==== GIVEN DATA

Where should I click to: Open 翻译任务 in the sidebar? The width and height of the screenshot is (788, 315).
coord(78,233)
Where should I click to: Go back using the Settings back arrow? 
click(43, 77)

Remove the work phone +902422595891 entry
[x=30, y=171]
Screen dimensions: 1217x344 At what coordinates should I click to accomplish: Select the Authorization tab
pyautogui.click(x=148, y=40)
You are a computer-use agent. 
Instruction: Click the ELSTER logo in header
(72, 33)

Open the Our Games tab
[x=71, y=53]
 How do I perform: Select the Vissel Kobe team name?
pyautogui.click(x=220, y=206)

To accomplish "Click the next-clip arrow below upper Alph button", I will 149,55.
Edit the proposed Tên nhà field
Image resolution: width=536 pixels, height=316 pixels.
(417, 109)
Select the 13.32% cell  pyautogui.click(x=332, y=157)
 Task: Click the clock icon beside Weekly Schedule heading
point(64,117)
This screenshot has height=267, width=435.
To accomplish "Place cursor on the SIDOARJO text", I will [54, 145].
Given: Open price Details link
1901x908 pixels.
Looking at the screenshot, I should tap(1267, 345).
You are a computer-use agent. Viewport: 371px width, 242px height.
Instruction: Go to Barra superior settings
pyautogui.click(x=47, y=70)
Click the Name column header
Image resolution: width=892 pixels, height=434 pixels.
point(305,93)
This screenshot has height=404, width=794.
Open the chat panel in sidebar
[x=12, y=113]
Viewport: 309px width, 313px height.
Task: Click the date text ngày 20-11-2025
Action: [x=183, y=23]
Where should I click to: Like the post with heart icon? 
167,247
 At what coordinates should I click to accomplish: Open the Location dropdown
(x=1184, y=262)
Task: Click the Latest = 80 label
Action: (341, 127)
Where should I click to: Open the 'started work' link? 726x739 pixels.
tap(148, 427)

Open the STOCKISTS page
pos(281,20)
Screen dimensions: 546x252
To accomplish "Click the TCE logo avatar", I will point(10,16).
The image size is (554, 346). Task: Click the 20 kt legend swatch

========

In full and without change, transcribe the entries.

Where should I click to: Open 翻译任务 in the sidebar? The width and height of the screenshot is (788, 315).
coord(78,233)
Where should I click to: Go back using the Settings back arrow? 
click(43, 77)

Remove the work phone +902422595891 entry
[x=30, y=171]
Screen dimensions: 1217x344 At what coordinates should I click to accomplish: Select the Authorization tab
pyautogui.click(x=148, y=40)
You are a computer-use agent. 
Instruction: Click the ELSTER logo in header
(72, 33)

Open the Our Games tab
[x=71, y=53]
 How do I perform: Select the Vissel Kobe team name?
pyautogui.click(x=220, y=206)

To accomplish "Click the next-clip arrow below upper Alph button", I will 149,55.
Edit the proposed Tên nhà field
Image resolution: width=536 pixels, height=316 pixels.
(417, 109)
Select the 13.32% cell  pyautogui.click(x=332, y=157)
 Task: Click the clock icon beside Weekly Schedule heading
point(64,117)
This screenshot has height=267, width=435.
To accomplish "Place cursor on the SIDOARJO text", I will [54, 145].
Given: Open price Details link
1901x908 pixels.
Looking at the screenshot, I should tap(1267, 345).
You are a computer-use agent. Viewport: 371px width, 242px height.
Instruction: Go to Barra superior settings
pyautogui.click(x=47, y=70)
Click the Name column header
Image resolution: width=892 pixels, height=434 pixels.
point(305,93)
This screenshot has height=404, width=794.
Open the chat panel in sidebar
[x=12, y=113]
Viewport: 309px width, 313px height.
Task: Click the date text ngày 20-11-2025
Action: [x=183, y=23]
Where should I click to: Like the post with heart icon? 
167,247
 At what coordinates should I click to accomplish: Open the Location dropdown
(x=1184, y=262)
Task: Click the Latest = 80 label
Action: (341, 127)
Where should I click to: Open the 'started work' link? 726x739 pixels.
tap(148, 427)

Open the STOCKISTS page
pos(281,20)
Screen dimensions: 546x252
To accomplish "Click the TCE logo avatar", I will point(10,16).
The image size is (554, 346). Task: Click the 20 kt legend swatch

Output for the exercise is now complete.